Development of Cell-Based Assays for In Vitro Characterization of Hepatitis C Virus NS3/4A Protease Inhibitors

Victoria Chung,1* Anthony R. Carroll,1 Norman M. Gray,2 Nigel R. Parry,1 Pia A. Thommes,1 K. Claire Viner,1 and Eric A. D'Souza3

Departments of Virology,1 Computational and Structural Sciences,2 Discovery Medicine, GlaxoSmithKline Medicines Research Centre, Stevenage, Hertfordshire, United Kingdom3

Received 30 June 2004/ Returned for modification 10 September 2004/ Accepted 17 December 2004

A recombinant vaccinia virus, expressing the NS3-to-NS5 region of the N clone of hepatitis C virus (HCV), was generated and utilized both in a gel-based assay and in an enzyme-linked immunosorbent assay (ELISA) to evaluate the pyrrolidine-5,5-trans-lactams, a series of inhibitors of the HCV NS3/4A protease. The absolute levels of processed, mature HCV nonstructural proteins in this system were found to decrease in the presence of the trans-lactams. Monitoring of this reduction enabled end points and 50% inhibitory concentrations to be calculated in order to rank the active compounds according to potency. These compounds had no effect on the transcription or translation of the NS3-5 polyprotein at concentrations shown to inhibit NS3/4A protease, and they were shown to be specific inhibitors of this protease. The ELISA, originally developed using the vaccinia virus expression system, was modified to utilize Huh-7 cells containing an HCV replicon. Results with this assay correlated well with those obtained with the recombinant vaccinia virus assays. These results demonstrate the utility of these assays for the characterization of NS3/4A protease inhibitors. In addition, inhibitors of other viral targets, such as polymerase and helicase, can be evaluated in the context of the replicon ELISA.

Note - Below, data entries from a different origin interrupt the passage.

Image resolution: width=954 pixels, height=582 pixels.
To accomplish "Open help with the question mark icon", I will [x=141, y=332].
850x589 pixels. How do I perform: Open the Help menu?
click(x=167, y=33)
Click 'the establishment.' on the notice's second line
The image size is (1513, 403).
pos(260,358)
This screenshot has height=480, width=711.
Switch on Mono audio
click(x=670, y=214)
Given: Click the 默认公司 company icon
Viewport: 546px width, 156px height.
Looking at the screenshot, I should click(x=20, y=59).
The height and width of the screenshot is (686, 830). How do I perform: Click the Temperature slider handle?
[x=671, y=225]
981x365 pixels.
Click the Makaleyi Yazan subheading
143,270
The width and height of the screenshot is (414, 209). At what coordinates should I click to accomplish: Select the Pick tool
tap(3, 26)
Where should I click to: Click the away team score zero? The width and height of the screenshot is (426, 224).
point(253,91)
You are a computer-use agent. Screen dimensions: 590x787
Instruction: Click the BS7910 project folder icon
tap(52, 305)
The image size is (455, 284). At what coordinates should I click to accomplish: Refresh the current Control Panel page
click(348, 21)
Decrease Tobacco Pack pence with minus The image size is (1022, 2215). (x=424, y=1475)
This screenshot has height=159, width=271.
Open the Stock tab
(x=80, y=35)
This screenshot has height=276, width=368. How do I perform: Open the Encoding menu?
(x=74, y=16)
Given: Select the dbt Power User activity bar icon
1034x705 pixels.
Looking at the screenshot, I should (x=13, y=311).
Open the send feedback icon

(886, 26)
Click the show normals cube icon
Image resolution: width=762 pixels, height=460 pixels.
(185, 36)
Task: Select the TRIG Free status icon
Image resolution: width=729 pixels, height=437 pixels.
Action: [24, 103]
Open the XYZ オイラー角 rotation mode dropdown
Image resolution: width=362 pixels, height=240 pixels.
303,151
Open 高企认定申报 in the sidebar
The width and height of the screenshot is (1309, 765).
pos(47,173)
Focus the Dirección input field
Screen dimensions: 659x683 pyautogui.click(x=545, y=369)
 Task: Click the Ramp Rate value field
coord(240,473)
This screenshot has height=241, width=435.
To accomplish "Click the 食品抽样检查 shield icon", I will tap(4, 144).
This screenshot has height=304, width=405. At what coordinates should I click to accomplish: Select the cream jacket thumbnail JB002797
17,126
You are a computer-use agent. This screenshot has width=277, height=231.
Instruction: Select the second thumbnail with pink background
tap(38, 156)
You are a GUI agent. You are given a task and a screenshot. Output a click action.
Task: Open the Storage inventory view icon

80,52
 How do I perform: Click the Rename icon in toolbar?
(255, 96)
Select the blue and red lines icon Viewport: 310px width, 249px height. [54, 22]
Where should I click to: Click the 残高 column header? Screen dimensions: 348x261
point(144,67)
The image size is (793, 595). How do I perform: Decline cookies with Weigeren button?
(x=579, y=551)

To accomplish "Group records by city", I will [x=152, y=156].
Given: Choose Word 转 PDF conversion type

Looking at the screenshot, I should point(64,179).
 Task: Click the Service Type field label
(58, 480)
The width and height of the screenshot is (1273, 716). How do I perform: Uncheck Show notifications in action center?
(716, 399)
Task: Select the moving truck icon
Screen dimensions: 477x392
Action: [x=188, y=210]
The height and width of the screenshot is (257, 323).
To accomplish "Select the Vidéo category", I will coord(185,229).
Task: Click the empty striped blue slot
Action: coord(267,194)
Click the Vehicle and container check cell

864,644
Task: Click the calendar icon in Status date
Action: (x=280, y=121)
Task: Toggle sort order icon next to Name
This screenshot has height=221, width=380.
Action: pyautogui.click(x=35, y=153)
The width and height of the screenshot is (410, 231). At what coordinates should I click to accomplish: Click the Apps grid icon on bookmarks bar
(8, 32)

* Corresponding author. Mailing address: Department of Virology, GlaxoSmithKline Medicines Research Centre, Gunnels Wood Road, Stevenage, Hertfordshire, SG1 2NY, United Kingdom. Phone: 44(0)1438 763910. Fax: 44(0)1438 764263. E-mail: Vicky.2.chung{at}gsk.com.

Antimicrobial Agents and Chemotherapy, April 2005, p. 1381-1390, Vol. 49, No. 4
0066-4804/05/$08.00+0     doi:10.1128/AAC.49.4.1381-1390.2005
Copyright © 2005, American Society for Microbiology. All Rights Reserved.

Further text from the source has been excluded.